A Few Steps Away

The intention of writing in this blog has always been here since I didn't practise my writing a lot nowadays. Alas, the procrastination often barged in and said to me that I could do a lot of other things instead of spending my time here. But well, now, here I am, writing again due to the stories that I must tell.

Alhamdulillah, I'm finally offered to pursue my A-Level in Kolej MARA Seremban (after days of waiting impatiently). I am only a few more steps away of getting what I really want, insyaAllah!



Today is 28th June and I am supposed to register next Wednesday. I haven't bought most of the things that I'm going to need for college yet and this TERRIFIES me very greatly. I too haven't gone to the hospital for the medical check-up (due to the fact that the official offer letter is not out yet) plus the big  brown luggage that we bought from SOGO is not yet filled with the clothes and God knows what else.

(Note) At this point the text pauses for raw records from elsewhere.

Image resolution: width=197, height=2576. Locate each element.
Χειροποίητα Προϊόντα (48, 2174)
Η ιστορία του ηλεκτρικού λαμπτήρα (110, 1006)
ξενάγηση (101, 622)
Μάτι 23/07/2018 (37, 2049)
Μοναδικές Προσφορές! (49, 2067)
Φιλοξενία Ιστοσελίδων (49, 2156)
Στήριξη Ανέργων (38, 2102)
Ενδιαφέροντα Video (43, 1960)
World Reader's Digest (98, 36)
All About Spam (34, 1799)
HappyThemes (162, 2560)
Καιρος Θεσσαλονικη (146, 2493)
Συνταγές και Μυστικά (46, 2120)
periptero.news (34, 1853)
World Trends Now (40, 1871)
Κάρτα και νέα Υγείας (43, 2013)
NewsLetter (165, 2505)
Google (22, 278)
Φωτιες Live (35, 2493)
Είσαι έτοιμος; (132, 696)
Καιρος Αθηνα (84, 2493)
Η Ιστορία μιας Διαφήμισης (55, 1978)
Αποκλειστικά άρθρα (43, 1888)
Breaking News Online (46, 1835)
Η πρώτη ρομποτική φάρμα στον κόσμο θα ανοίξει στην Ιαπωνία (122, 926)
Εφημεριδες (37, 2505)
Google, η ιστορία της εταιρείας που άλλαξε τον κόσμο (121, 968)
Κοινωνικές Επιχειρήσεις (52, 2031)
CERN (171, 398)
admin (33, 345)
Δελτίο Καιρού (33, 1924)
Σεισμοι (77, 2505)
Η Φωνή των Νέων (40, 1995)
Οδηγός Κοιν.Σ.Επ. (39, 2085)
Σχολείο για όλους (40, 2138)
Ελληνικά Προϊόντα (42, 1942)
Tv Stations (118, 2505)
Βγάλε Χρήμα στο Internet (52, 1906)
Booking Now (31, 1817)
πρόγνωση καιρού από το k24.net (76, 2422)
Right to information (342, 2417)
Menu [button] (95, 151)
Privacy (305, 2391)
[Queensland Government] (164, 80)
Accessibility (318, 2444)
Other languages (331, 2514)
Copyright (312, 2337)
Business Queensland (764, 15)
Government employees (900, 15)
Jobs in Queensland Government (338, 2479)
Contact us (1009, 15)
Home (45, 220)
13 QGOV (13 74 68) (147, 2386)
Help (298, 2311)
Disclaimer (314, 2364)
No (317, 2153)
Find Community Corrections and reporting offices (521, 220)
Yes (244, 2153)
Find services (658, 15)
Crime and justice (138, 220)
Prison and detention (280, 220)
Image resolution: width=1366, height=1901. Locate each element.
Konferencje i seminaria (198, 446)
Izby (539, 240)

Shortly, I am still not prepared for the big day! 

Before getting quite busy these few days, I ought to say that this might be the last post from home before I'm going to KMS. 

Truth be told, I am quite worried of myself; the girl who has history of getting out of boarding school just because she couldn't concentrate on her studies as she was homesick. But she's now a big girl (and a stronger one perhaps?) who's willing to sacrifice whatever it takes to pursue her dreams in life. 

InsyaAllah, I must be strong for my own sake. To see my parents smiling at me when I'm graduating soon (in 5 years time) is one of the big goals that I want to achieve. Every uneasiness that I would feel soon must be put away as I have to give my utmost focus on the studies. I must not be bothered with all the distractions that might hinder me. 

After all, I must remind myself that this is a once in a lifetime experience that I must make full use of. 

There are some of my friends who applied for MARA sponsorship but they didn't get it. Thus, I must appreciate this blessing that Allah gives me, every day. I can't afford giving in to some unimportant stuffs (playing around/feeeling homesick/procrastinating) because 2 years is all that I have. And insyaAllah, if I am really destined to pursue my degree in the UK, I must remember that if I have to suffer from homesickness, it would only be for 3 years as I'm going to have eternity (ecewah exaggerating!) to enjoy my life in my Malaysia. 

What concerns me the most is the new environment that I'm about to experience in KMS. Even though I have been in boarding school before, I must admit that there must be difficulties for me to get used to being in hostel and such, no? 

Yeah, I know, I am a big fat worrier :( and that's bad, very bad.

Never mind, dear self, I know that you're going to be just fine there. Allah has chosen you to follow this pathway and your obligation now is to study well and to carry out your responsibilities as a daughter, a sister, a student and of course as a slave.

P/s. I am actually feeling quite excited to start studying y'know? I reckon, this is a good sign huh.